Appellant Matthew Chyla, the defender in an action raised by respondent Graham McAteer, argued he had been misled as to the true profitability of the company and sought in his defences to have the contract rescinded based on a letter from his solicitor dated 24 August 2023 or alternatively reduction ope exceptionis. The respondents argued that the sheriff was correct to hold that the appellant’s averments were not fit for enquiry and gave no fair notice of his case.
The appeal was heard by Sheriff Principal Gillian Wade KC, with Appeal Sheriffs Derek O’Carroll and Linda Nicolson. J McKinlay, advocate, appeared for the pursuer and respondent and J Brown, advocate, for the defender and appellant.
Ought to allow time
On 23 June 2023 the respondent and his wife Heather entered into an SPA with the appellant for the purpose of allowing him to acquire share capital in Nicol Valentine Ltd. In return for the shares, the respondent averred that the appellant agreed to make a series of payments to him and Mrs McAteer totalling £350,000. The initial payment of £125,000 was made and was followed by the first in a series of what were averred to be monthly instalments towards a sum of £108,333.33, but no further payments followed.
In his defence to the action, the appellant averred that he had rescinded the SPA by way of a solicitor’s letter dated 24 August 2023, which was not produced for the court, and separately the SPA ought to be reduced on the grounds of fraud and misrepresentation. A counterclaim was raised seeking reduction of the SPA, but was abandoned after the appellant conceded that, as Mrs McAteer was not a party to the action, it was incompetent.
Following the abandonment of the counterclaim, the sheriff determined that there was no basis for a hearing in regard to the appellant’s plea-in-law seeking reduction ope exceptionis. The appellant’s defences, alleging fraudulent misrepresentations by the McAteers, were determined to be lacking in relevancy and specification, as were his averments on restitution. After the appeal was lodged, the appellant raised a separate action at Aberdeen Sheriff Court for the reduction of the SPA, which had not been sisted in light of the appeal proceedings.
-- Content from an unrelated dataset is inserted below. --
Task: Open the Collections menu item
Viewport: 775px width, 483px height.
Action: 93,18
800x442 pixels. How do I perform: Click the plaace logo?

It was submitted for the appellant that the sheriff erred in proceeding to consider the respondent’s challenge to the relevancy and specification of the appellant’s averments, having determined that reduction ope exceptionis was not available, again on the basis that Mrs McAteer was not a party to the action. The sheriff ought to have allowed for Mrs McAteer to be convened as a party to the action via amendment to allow for a competent counterclaim, or to allow time for a separate action of reduction as was later raised.
Worthless enquiry
Delivering the opinion of the court, Sheriff Principal Wade noted that appellant’s counsel had been on the back foot after the counterclaim’s dismissal, saying: “The sheriff was constrained to deal with the pleadings before him and the criticisms of them which had been made by the respondent. The appellant seems to be suggesting that rather than allowing the debate to continue to its conclusion, the sheriff, having identified the legal difficulties in which the appellant found himself as a result of his own deficient pleadings, ought also of his own volition to have given the appellant time to put matters right.”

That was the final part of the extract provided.